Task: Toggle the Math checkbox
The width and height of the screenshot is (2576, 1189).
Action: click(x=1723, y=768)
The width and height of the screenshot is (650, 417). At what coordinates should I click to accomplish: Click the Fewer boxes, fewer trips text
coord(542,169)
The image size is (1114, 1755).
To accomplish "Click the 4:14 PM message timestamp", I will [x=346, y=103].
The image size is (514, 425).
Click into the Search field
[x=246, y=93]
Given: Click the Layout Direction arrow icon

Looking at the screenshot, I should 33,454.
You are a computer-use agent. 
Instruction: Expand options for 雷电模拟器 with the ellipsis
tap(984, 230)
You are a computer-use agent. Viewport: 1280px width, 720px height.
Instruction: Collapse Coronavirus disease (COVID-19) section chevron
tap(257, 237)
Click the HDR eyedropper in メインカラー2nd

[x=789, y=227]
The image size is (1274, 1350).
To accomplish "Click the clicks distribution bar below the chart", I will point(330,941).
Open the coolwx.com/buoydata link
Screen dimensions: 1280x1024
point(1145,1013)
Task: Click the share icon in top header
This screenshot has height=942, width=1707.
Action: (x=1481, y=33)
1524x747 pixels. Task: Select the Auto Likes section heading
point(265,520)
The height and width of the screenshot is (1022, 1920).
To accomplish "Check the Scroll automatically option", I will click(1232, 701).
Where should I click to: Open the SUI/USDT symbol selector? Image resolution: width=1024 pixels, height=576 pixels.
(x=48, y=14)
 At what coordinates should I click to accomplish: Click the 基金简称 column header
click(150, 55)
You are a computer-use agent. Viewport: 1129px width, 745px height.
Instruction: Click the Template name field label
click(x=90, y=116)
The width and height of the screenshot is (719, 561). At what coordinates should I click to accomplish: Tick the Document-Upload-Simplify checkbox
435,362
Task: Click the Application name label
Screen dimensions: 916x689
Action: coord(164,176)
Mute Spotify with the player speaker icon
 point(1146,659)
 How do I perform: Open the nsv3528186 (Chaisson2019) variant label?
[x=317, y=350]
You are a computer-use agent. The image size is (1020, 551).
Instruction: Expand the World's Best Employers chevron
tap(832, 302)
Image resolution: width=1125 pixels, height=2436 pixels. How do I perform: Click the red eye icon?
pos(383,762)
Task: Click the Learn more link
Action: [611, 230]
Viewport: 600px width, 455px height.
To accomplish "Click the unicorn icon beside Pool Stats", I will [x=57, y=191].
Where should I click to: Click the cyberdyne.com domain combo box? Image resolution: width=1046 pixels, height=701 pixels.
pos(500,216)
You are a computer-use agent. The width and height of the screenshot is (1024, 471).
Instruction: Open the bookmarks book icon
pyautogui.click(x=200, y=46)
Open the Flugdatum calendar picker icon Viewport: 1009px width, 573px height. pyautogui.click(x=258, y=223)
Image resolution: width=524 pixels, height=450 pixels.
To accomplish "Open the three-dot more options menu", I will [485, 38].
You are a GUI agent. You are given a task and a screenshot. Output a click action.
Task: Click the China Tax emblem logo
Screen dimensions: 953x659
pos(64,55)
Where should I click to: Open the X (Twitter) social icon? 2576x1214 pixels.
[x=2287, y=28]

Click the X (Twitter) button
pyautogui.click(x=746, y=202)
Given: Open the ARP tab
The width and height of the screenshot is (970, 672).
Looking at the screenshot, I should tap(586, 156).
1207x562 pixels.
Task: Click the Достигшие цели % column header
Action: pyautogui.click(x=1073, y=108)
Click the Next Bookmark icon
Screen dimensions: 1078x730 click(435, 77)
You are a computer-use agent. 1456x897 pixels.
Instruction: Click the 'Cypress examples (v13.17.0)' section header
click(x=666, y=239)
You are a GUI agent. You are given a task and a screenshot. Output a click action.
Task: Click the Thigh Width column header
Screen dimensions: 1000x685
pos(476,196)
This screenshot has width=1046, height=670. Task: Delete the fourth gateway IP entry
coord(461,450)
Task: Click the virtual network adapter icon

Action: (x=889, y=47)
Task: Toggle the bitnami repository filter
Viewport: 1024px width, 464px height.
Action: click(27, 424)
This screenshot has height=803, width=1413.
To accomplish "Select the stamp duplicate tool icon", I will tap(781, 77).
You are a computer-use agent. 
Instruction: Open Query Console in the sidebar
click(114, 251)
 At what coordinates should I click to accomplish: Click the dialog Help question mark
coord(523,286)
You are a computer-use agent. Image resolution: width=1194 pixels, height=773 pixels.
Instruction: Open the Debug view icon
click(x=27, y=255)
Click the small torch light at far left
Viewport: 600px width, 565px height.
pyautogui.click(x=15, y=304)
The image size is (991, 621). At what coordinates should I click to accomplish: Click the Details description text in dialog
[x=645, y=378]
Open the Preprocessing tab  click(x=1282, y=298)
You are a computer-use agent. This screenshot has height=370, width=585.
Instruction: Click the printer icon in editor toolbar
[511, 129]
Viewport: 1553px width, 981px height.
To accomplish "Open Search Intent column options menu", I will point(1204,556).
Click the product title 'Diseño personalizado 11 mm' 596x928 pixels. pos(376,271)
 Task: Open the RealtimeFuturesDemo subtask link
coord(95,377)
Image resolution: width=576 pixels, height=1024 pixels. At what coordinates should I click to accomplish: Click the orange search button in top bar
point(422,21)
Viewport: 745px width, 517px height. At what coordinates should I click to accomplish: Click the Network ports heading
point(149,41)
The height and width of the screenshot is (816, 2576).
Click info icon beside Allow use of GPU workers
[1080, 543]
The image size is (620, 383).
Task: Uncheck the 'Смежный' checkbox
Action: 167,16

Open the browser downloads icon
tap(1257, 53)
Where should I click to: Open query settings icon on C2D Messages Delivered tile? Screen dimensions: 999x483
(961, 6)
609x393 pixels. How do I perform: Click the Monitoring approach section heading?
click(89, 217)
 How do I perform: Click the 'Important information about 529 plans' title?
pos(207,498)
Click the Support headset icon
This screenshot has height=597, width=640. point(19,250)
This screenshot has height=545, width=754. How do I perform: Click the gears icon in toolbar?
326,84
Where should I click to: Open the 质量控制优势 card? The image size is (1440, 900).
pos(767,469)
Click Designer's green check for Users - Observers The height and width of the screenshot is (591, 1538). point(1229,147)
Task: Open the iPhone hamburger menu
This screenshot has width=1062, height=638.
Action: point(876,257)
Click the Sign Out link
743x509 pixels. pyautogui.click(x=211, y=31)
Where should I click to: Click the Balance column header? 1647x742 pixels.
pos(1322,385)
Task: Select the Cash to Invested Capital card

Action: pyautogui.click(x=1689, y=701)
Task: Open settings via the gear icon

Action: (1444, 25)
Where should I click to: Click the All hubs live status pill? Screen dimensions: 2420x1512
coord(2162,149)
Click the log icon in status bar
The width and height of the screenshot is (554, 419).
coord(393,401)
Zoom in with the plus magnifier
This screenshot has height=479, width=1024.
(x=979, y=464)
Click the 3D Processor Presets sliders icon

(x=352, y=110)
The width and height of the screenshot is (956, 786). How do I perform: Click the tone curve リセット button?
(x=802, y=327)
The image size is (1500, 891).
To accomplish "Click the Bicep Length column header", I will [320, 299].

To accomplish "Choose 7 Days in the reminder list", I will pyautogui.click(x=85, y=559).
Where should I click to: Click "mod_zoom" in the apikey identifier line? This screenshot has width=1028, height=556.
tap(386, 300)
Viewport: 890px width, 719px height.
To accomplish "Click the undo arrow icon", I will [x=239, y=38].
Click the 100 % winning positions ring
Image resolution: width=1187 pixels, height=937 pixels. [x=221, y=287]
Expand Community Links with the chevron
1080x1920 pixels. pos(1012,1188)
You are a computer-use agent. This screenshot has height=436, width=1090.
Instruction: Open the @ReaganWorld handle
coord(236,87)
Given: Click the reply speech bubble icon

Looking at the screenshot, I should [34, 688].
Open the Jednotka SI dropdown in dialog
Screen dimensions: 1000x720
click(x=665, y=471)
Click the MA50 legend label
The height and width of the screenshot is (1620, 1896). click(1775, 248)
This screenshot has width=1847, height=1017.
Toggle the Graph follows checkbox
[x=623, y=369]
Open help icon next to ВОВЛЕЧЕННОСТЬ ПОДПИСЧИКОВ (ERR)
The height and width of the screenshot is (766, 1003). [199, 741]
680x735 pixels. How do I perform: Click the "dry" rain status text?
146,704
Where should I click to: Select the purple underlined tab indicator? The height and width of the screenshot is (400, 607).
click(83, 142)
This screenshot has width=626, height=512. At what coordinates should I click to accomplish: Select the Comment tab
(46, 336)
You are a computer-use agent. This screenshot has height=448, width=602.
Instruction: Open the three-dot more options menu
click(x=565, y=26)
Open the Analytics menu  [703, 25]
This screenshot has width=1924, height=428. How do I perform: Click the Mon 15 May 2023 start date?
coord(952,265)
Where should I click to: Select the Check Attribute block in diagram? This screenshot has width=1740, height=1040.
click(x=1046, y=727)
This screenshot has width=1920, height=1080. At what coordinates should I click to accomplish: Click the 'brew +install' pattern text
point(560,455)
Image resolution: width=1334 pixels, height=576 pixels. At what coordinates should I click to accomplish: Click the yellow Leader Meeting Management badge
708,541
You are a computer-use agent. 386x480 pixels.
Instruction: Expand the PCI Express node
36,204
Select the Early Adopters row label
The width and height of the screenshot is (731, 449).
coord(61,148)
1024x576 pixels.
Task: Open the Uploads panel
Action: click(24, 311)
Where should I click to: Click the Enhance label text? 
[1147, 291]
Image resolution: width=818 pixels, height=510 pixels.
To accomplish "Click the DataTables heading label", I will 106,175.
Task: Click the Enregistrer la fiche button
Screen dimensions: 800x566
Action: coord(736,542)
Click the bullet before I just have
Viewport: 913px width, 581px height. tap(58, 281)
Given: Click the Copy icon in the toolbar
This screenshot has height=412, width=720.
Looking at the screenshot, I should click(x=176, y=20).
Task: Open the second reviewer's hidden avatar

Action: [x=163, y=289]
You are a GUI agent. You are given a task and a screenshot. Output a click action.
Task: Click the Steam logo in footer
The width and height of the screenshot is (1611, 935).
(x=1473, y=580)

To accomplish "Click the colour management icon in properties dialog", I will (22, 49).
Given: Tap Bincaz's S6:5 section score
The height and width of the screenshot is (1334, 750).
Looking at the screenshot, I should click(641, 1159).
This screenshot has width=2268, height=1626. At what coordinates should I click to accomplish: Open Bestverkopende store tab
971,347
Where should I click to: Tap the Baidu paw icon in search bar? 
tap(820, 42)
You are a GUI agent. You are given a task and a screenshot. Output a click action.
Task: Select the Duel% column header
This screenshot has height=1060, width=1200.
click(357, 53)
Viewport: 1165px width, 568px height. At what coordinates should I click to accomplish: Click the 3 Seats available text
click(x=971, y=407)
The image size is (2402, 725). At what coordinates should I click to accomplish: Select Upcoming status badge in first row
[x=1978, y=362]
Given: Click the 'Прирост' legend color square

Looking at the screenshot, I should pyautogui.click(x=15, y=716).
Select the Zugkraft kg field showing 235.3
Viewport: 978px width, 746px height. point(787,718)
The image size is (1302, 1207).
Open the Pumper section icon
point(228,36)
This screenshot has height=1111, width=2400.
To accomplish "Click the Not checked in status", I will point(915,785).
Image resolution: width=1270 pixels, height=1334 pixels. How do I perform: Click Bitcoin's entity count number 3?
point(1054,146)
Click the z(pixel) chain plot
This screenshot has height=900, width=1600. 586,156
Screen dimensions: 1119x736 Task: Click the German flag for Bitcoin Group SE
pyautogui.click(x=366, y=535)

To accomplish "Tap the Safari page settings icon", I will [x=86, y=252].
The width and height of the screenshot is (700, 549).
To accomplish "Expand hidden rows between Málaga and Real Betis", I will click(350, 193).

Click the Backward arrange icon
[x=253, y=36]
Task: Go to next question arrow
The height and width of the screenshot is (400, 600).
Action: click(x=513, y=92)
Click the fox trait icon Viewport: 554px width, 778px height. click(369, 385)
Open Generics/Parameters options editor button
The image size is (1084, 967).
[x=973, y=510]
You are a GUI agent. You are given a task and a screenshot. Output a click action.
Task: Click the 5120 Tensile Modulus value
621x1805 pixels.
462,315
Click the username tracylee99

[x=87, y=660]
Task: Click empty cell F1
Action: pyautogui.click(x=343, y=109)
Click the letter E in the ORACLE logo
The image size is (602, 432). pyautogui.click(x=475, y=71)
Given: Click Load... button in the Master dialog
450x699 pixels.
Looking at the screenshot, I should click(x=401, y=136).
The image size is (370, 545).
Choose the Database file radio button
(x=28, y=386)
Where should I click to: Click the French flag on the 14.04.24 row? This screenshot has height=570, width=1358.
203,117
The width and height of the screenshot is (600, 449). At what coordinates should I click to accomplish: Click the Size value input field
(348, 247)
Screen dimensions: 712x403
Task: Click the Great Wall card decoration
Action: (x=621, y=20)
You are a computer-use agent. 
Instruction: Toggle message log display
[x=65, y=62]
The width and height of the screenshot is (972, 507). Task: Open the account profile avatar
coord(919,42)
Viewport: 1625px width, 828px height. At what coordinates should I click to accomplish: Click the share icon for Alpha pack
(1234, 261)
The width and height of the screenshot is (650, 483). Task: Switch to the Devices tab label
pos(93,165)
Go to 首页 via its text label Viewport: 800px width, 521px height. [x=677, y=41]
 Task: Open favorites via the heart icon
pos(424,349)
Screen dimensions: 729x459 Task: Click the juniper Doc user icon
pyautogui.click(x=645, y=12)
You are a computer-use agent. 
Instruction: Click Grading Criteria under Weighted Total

What to do
Return exactly the lines above from the line that has "Given: Click the Copy icon in the toolbar" through the line that has "Task: Go to next question arrow", inclusive, and nothing else.

Exercise answer
Given: Click the Copy icon in the toolbar
This screenshot has height=412, width=720.
Looking at the screenshot, I should click(x=176, y=20).
Task: Open the second reviewer's hidden avatar

Action: [x=163, y=289]
You are a GUI agent. You are given a task and a screenshot. Output a click action.
Task: Click the Steam logo in footer
The width and height of the screenshot is (1611, 935).
(x=1473, y=580)

To accomplish "Click the colour management icon in properties dialog", I will (22, 49).
Given: Tap Bincaz's S6:5 section score
The height and width of the screenshot is (1334, 750).
Looking at the screenshot, I should click(641, 1159).
This screenshot has width=2268, height=1626. At what coordinates should I click to accomplish: Open Bestverkopende store tab
971,347
Where should I click to: Tap the Baidu paw icon in search bar? 
tap(820, 42)
You are a GUI agent. You are given a task and a screenshot. Output a click action.
Task: Select the Duel% column header
This screenshot has height=1060, width=1200.
click(357, 53)
Viewport: 1165px width, 568px height. At what coordinates should I click to accomplish: Click the 3 Seats available text
click(x=971, y=407)
The image size is (2402, 725). At what coordinates should I click to accomplish: Select Upcoming status badge in first row
[x=1978, y=362]
Given: Click the 'Прирост' legend color square

Looking at the screenshot, I should pyautogui.click(x=15, y=716).
Select the Zugkraft kg field showing 235.3
Viewport: 978px width, 746px height. point(787,718)
The image size is (1302, 1207).
Open the Pumper section icon
point(228,36)
This screenshot has height=1111, width=2400.
To accomplish "Click the Not checked in status", I will point(915,785).
Image resolution: width=1270 pixels, height=1334 pixels. How do I perform: Click Bitcoin's entity count number 3?
point(1054,146)
Click the z(pixel) chain plot
This screenshot has height=900, width=1600. 586,156
Screen dimensions: 1119x736 Task: Click the German flag for Bitcoin Group SE
pyautogui.click(x=366, y=535)

To accomplish "Tap the Safari page settings icon", I will [x=86, y=252].
The width and height of the screenshot is (700, 549).
To accomplish "Expand hidden rows between Málaga and Real Betis", I will click(350, 193).

Click the Backward arrange icon
[x=253, y=36]
Task: Go to next question arrow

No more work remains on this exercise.